• [Required tasks]:
1. Reproduce the part of the passage on changing career at 50 that opens with the words containing "Is changing career" and closes with "in your 30's!".
2. Answer these questions from the passage on changing career at 50.
(a) In the last 18 months of public sector life, what kind of role did the writer switch to?
(b) Under the 40:40:40 rule, what share of income do you receive when you retire?
(c) How many years did a government decision add to the official retirement age of the writer's friend?

In the last 18 months of public sector life, I also made the switch from front line offender management to a coaching and mentoring role of staff rather than service users. This was more aligned to I wanted my next career shift to be.

Is changing career at 50 scary? Yes, in a way it is because it is yet another change. You're in a set routine, a lifestyle with a set income. You still have family and financial commitments. You know what to expect and what's expected of you. Whilst it is against the law to discriminate, we all know it happens and at 50, it is potentially more difficult to enter certain industries, but this can happen when you're in your 30's!

Potentially the other big barrier to overcome if switching your career at 50, is in relation to your pension. Let's face it, whilst public sector pensions perhaps aren't as good as they were, they are still significantly better than private sector ones. The pension issue can become a self-imposed trap. I am not here to offer any advice about pensions, but I can share my story and my thoughts on my pension situation. The reality of pensions is that they follow the 40:40:40 rule, whereby you effectively work 40 hours a week for 40 years to receive 40% of your income when you retire. As the retirement age continually goes up, I questioned when I would be retiring. I have a friend who thought she would be retiring at 60 some years ago, only for a decision from the government to add 6 years to her official retirement age. For me, this gives you no guarantee of when you can retire in the years ahead. Don't get me wrong having some way to support yourself in the future is of paramount importance but I didn't want the notion of a pension be the thing that anchors me down to a job I was no longer enjoying for the next 20 years. My mindset was, do I want to be miserable for a significant chunk of my life, even if there was a guarantee of a happy retirement at the age of 67 (and that’s if it stays at that age?) I think it's probably different if you've only got a couple of years to go before you retire but 20 years is an awful long time.

• [Provided data]:
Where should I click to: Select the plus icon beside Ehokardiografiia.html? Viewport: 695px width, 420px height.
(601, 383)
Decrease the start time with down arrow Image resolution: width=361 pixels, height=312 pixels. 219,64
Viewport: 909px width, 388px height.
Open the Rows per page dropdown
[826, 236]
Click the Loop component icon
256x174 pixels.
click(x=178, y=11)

--

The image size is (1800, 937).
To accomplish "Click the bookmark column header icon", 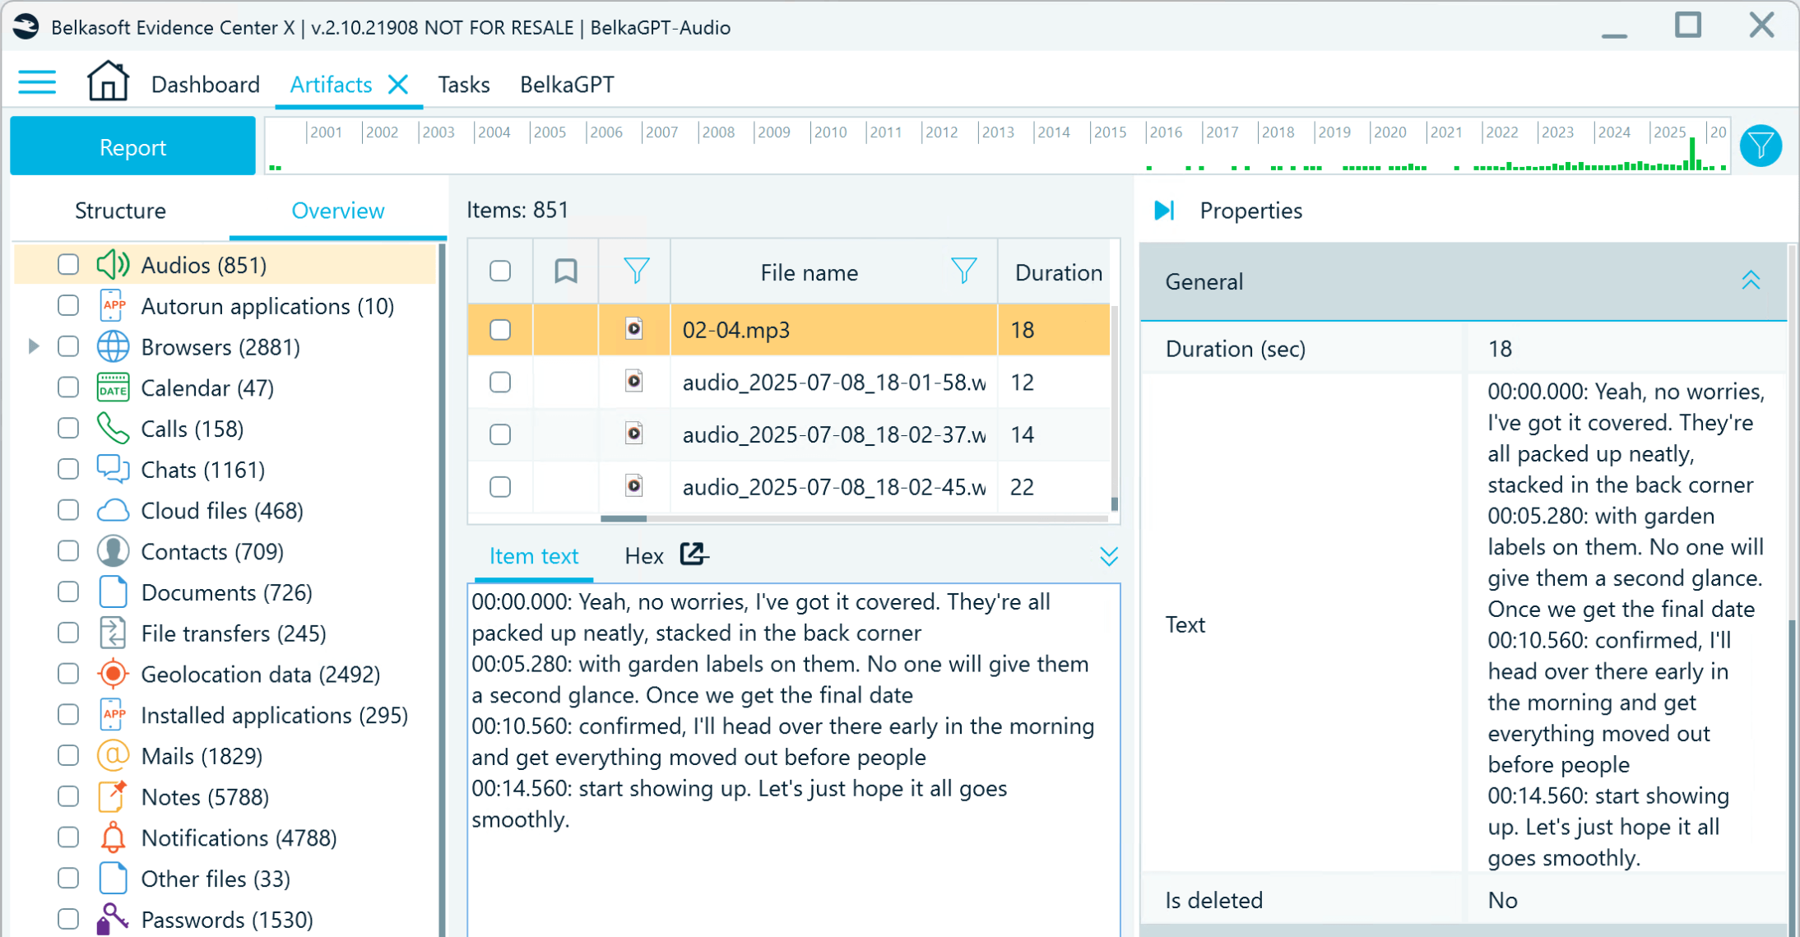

• [Responses by task]:
1.
Is changing career at 50 scary? Yes, in a way it is because it is yet another change. You're in a set routine, a lifestyle with a set income. You still have family and financial commitments. You know what to expect and what's expected of you. Whilst it is against the law to discriminate, we all know it happens and at 50, it is potentially more difficult to enter certain industries, but this can happen when you're in your 30's!

2.
(a) A coaching and mentoring role of staff rather than service users.
(b) 40% of your income.
(c) 6 years.